Y esa libertad de acción resulta embriagadora para los espectadores, tan estimulante y contagiosa que aseguró el inesperado pero inmediato éxito comercial y profesional que obtuvo McCarey con esta película. También explica, en el fondo, su éxito artístico y su duradero y reactualizado prestigio: de hecho, resulta todavía moderna, y no porque hayamos vuelto a una situación semejante o paralela a la que pudiera vivirse a finales de los años treinta —aunque es posible que algo de eso suceda en algunos aspectos— ni porque la película sea lo bastante abstracta y estilizada —que lo es, también, aunque no más que otras que hoy no tienen tanta vigencia ni se conservan tan frescas—, sino porque su planteamiento de los personajes y las relaciones que se tejen entre ellos es tan profundo que, en esencia, permanece inmutable, e incluso ha ampliado su alcance, ya que conductas y actitudes que entonces eran inusuales y hasta excéntricas hoy han dejado de ser excepcionales, minoritarias o anómalas, y resultan más comprensibles y aceptables para el público en general.

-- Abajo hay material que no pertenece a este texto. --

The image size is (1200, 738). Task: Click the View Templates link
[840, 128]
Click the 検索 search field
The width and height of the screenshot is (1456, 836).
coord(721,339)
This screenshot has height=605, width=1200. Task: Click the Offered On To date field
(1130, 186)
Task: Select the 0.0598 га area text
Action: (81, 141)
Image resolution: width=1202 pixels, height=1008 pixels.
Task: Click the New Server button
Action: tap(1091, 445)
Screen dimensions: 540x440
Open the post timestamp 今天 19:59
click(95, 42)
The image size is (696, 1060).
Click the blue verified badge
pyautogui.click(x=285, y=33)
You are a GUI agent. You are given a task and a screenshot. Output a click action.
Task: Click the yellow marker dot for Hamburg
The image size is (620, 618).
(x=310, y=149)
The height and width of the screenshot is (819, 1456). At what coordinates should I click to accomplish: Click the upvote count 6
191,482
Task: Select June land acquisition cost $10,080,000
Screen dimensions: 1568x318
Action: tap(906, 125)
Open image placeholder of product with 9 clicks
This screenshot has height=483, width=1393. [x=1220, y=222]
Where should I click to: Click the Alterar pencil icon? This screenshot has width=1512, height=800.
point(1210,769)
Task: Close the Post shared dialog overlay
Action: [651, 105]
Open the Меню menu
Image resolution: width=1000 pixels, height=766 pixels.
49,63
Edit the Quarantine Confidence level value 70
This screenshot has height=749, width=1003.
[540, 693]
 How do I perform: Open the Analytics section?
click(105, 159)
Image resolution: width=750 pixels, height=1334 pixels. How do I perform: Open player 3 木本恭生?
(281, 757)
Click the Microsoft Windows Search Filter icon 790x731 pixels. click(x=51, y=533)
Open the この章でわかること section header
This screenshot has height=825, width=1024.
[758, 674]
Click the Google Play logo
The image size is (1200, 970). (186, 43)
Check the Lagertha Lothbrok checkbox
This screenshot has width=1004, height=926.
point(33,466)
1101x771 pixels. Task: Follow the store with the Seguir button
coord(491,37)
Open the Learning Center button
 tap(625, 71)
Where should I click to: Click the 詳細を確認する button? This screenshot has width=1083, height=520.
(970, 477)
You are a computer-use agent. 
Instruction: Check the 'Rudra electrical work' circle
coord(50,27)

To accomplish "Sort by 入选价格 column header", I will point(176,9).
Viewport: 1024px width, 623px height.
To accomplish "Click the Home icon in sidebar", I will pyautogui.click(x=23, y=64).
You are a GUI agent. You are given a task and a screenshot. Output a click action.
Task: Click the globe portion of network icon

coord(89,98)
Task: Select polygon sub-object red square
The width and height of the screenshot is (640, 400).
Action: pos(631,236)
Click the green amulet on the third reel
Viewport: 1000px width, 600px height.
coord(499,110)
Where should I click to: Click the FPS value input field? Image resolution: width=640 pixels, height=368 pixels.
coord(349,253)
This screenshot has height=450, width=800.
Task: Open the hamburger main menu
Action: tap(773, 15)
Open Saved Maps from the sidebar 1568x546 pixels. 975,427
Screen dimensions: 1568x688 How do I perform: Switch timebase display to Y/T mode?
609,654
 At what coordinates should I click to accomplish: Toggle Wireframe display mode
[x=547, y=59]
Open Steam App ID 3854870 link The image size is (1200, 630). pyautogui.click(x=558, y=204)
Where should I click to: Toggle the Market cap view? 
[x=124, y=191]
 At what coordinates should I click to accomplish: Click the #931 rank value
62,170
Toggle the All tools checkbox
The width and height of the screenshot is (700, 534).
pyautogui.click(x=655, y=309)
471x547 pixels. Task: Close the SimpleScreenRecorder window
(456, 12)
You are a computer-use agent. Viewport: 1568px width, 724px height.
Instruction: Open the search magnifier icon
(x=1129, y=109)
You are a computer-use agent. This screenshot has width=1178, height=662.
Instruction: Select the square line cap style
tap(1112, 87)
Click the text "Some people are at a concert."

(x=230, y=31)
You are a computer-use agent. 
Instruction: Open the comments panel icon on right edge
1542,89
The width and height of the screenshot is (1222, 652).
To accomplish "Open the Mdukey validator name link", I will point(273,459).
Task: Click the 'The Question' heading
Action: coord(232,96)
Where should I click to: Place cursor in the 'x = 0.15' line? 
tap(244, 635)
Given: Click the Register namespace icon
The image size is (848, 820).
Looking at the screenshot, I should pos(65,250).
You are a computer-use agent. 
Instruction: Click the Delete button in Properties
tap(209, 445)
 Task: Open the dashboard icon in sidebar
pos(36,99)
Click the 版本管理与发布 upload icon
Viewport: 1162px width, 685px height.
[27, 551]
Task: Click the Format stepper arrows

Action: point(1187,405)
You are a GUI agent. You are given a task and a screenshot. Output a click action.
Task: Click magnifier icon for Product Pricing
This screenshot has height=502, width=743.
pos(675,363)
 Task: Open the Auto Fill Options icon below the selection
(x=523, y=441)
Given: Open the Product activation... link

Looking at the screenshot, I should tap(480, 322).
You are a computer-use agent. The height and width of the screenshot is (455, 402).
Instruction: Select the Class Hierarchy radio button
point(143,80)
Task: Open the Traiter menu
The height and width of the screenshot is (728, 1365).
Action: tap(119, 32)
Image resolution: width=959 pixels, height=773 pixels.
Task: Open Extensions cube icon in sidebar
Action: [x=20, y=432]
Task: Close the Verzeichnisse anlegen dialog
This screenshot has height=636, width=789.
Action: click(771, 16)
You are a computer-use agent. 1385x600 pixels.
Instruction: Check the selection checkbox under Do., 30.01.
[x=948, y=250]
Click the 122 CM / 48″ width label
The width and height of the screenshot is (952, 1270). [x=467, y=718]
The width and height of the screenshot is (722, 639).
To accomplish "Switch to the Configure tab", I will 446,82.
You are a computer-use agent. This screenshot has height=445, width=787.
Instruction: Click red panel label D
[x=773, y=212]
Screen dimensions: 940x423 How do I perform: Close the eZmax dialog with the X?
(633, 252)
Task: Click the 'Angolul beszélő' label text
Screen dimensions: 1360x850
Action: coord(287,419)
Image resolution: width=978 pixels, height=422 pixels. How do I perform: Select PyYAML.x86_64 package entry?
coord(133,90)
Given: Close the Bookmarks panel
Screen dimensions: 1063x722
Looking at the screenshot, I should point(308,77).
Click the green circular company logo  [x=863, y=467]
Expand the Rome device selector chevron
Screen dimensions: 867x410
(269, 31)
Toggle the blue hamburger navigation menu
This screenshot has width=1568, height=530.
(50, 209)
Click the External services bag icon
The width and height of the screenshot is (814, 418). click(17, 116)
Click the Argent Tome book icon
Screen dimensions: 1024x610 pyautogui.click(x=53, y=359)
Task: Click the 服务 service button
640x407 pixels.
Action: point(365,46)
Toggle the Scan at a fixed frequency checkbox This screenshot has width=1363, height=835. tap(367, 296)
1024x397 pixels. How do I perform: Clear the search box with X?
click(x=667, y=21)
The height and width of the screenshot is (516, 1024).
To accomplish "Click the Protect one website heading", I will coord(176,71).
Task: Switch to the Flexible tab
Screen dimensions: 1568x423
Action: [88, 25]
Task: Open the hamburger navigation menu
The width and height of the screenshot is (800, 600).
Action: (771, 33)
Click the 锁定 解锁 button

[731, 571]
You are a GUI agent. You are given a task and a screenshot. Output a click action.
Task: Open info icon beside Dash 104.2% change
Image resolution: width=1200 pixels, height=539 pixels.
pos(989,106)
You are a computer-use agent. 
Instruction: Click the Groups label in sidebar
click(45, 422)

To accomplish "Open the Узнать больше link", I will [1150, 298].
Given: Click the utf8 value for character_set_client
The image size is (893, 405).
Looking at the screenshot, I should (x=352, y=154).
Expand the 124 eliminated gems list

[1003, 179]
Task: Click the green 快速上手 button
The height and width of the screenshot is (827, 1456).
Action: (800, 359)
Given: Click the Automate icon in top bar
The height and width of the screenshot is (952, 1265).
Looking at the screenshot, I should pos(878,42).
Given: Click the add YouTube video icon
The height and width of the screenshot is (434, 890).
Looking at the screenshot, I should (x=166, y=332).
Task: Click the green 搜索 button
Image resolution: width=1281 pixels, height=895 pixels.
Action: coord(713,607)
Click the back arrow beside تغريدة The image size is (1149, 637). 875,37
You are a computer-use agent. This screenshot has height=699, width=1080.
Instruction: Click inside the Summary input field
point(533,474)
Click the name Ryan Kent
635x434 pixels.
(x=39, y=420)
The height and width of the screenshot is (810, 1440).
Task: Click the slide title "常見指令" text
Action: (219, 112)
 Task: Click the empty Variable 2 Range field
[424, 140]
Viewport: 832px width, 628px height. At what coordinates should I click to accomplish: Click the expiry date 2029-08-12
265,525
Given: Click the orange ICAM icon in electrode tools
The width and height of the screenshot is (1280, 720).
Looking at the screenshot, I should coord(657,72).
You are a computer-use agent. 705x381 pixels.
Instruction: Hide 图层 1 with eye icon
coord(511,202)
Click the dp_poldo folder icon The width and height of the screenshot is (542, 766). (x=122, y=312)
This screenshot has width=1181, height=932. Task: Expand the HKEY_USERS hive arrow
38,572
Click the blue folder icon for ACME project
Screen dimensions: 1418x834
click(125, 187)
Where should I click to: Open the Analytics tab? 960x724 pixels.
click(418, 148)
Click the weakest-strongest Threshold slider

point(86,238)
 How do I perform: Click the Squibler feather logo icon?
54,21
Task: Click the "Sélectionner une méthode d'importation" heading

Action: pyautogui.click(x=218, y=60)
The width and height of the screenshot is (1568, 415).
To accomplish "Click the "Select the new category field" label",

PERSONAJES AUTÉNTICOS, CÁMARA ATENTA
Las restantes comedias de McCarey no pertenecen a esta breve pero decisiva fase de la evolución histórica de la vertiente cinematográfica de este género. En parte porque se pasó su época antes de que McCarey, nunca excesivamente prolífico desde que emprendiese la etapa más personal e independiente de su carrera como director, abordase nuevamente la comedia pura, aunque no falte humor en Make Way for Tomorrow, y la primera versión de Tú y yo, Love Affair (1939), lo sea durante parte de su metraje. En parte, también, porque la screwball comedy tiende a derivar indefectiblemente hacia limitaciones tan poco características de McCarey como la caricatura, la locura generalizada de los personajes —véanse las reservas al respecto manifestadas por Hawks a propósito incluso de Bringing Up Baby— y la progresiva deshumanización procedente del dibujo animado o cartoon, y McCarey estuvo siempre más cerca de las personas que de los objetos, de las relaciones entre los personajes que de las trayectorias y los mecanismos, de Chaplin y Keaton que de Tashlin, Edwards, Jerry Lewis y Tati.
Pero esta muestra, aunque sea una pieza casi única y solitaria en la obra de McCarey, al menos con ese grado de pureza y perfección, es de un valor histórico tan incalculable como su capacidad perenne para divertir, sin por ello renunciar a investigar a fondo la naturaleza y los rasgos de sus personajes principales. Criaturas divertidas pero auténticas, de las que no hablaré, porque ya se revelan con elocuencia ellas mismas ante la cámara atenta y antiintervencionista de McCarey, y no requieren de glosas ni explicaciones adicionales. Todo lo que yo podría añadir sería pura literatura, en el mal sentido de la expresión, que es algo totalmente ajeno al cine de McCarey —incluso cuando parte de malas novelas o se le atribuyen mensajes más o menos deplorables o píos—, o caería en los campos respectivos del psicologismo y el sociologismo, que son terrenos que McCarey nunca se permitió pisar.
(1) En Pursuits of Happiness (The Hollywood Comedy of Remarriage), Harvard Film Studies, Harvard University Press, Cambridge, Massachusetts (EE.UU.) y Londres (Reino Unido), 1981.